Beyond technical exploration, MuvAko aims to push the boundaries of usability, personalization, and accessibility in AI-driven product presentation and delivery – laying the foundation for the next generation of immersive, intelligent e-commerce platforms.
Key Contributions and Technical Innovations:
Real-Time Multimodal Context Sensing
Fusion of spatial, visual, and behavioral data to guide AI decision-making.
Adaptive Personalization Engines
Dynamic tailoring of recommendations based on user interactions and spatial cues.
Intelligent Virtual Assistants
Context-aware agents that assist users throughout immersive shopping journeys.
Enhanced Usability in XR Interfaces
Streamlined interaction models for intuitive engagement in mixed reality.
Scalable Architecture
Modular system design for integration into diverse digital commerce platforms.
REACT
What if machines could truly understand their surroundings – and respond in real time?
Large Language Models (LLMs) revolutionized human-computer interaction, by making complex knowledge accessible through natural language, bridging the gap between humans and machines. Current multimodal models (MLLMs) still fall short when it comes to real-world awareness. They often lack an understanding when and where something is happening – critical elements essential for interacting reliably with the real world. That’s why we’re building REACT: a fine-tuned MLLM designed to understand spatial and temporal context by analyzing video and sensor data. Our goal is to enable machines to follow and understand complex human instructions in dynamic environments.
We’re putting REACT to the test with a real-world scenario: a mobile robot that takes a coffee order directly from a person, operates the coffee machine, and serves the drink – even as conditions around it change.
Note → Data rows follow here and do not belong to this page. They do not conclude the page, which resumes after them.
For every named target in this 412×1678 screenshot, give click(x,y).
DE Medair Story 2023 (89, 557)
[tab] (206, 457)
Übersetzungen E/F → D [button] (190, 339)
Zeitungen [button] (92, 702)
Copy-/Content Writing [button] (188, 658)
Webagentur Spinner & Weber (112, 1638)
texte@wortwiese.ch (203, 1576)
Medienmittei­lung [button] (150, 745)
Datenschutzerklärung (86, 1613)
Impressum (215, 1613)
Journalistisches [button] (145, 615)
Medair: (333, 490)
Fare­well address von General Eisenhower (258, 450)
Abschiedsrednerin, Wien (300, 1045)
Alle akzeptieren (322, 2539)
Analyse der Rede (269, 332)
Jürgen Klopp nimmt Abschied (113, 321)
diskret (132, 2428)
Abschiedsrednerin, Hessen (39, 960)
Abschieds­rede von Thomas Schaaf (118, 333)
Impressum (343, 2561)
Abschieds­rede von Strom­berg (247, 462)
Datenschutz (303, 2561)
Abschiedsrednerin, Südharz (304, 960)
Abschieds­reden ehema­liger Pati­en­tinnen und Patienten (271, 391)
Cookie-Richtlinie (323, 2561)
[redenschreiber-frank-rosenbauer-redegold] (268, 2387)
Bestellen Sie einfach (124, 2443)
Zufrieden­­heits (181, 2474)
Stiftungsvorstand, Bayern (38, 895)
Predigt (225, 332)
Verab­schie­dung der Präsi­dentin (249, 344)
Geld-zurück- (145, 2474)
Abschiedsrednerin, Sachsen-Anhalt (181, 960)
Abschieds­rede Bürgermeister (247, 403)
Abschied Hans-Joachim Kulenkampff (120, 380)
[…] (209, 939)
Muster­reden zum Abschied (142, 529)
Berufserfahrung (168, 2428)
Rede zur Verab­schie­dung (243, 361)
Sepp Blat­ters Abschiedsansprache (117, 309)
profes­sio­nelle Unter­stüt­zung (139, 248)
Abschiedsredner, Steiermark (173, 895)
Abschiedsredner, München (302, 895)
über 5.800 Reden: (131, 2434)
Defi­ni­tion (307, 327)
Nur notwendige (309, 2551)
By combining cutting-edge AI with real-time contextual understanding, REACT takes human-machine interaction to the next level.
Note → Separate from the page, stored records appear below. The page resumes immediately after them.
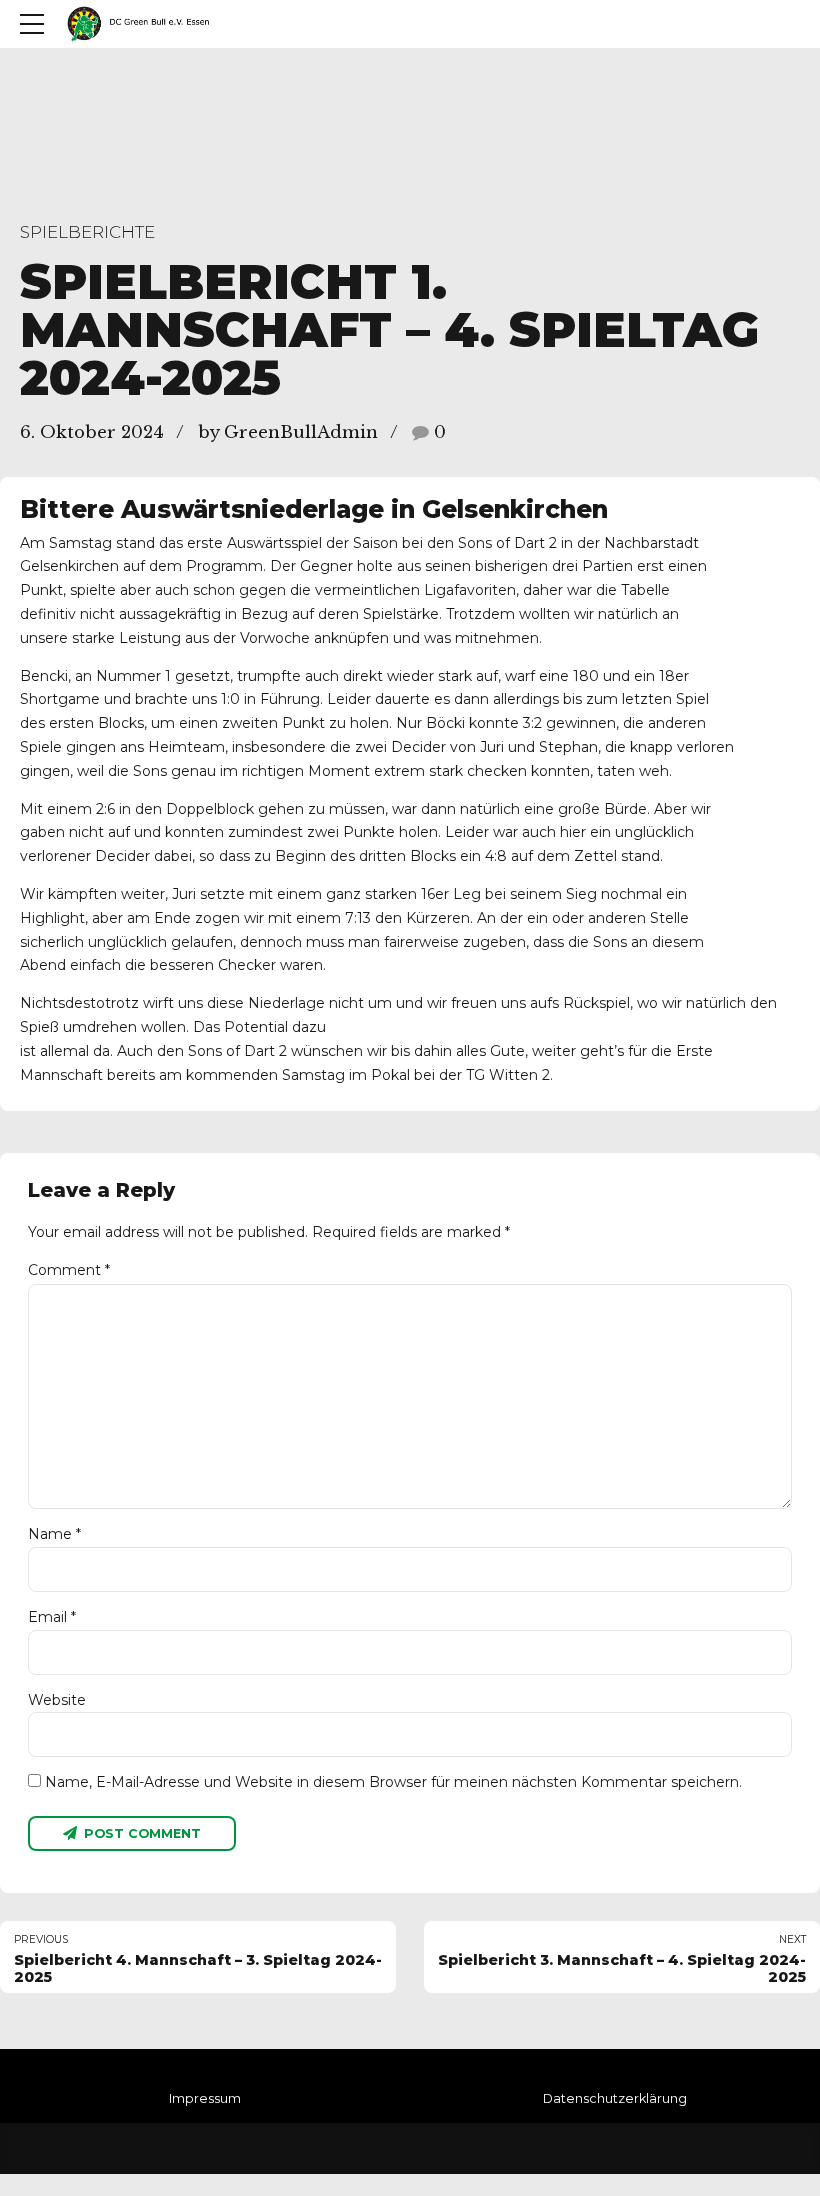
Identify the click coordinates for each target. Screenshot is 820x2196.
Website (57, 1700)
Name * (54, 1534)
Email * (52, 1617)
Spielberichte (87, 232)
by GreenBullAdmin (288, 432)
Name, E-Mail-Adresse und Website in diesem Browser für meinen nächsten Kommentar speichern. (393, 1782)
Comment (69, 1270)
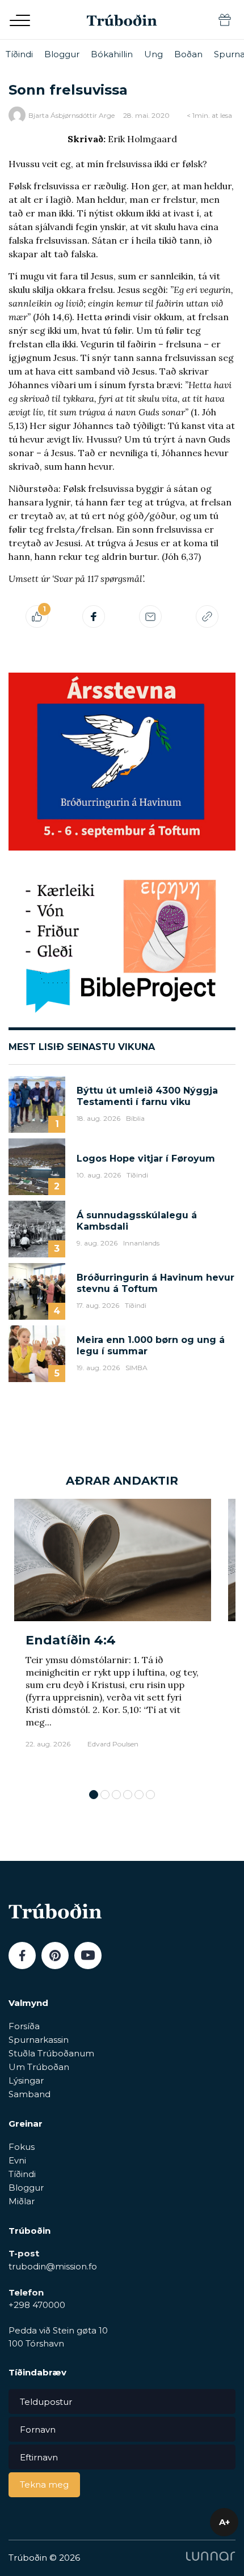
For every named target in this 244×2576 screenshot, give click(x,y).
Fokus (22, 2146)
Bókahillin (112, 54)
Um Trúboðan (39, 2066)
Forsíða (24, 2026)
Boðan (188, 54)
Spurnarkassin (39, 2039)
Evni (17, 2160)
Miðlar (22, 2201)
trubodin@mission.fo (53, 2266)
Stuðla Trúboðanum (51, 2053)
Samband (30, 2094)
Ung (153, 54)
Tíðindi (19, 54)
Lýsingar (26, 2080)
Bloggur (61, 54)
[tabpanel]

Key Contributions and Technical Innovations
Spatiotemporal Contextualization
Fine-tuning MLLMs to interpret spatiotemporal sequences from multimodal inputs.
Real-Time Reasoning
Enabling fast, context-aware decision-making in dynamic environments.
Grounded Instruction Following
Translating natural language into executable steps tied to the environment.
Sensor + Video Fusion
Integrating first- and third-person video with real-world sensor data for richer scene understanding.
Autonomous Task Execution
Demonstrating end-to-end autonomy in a physical human-interaction scenario.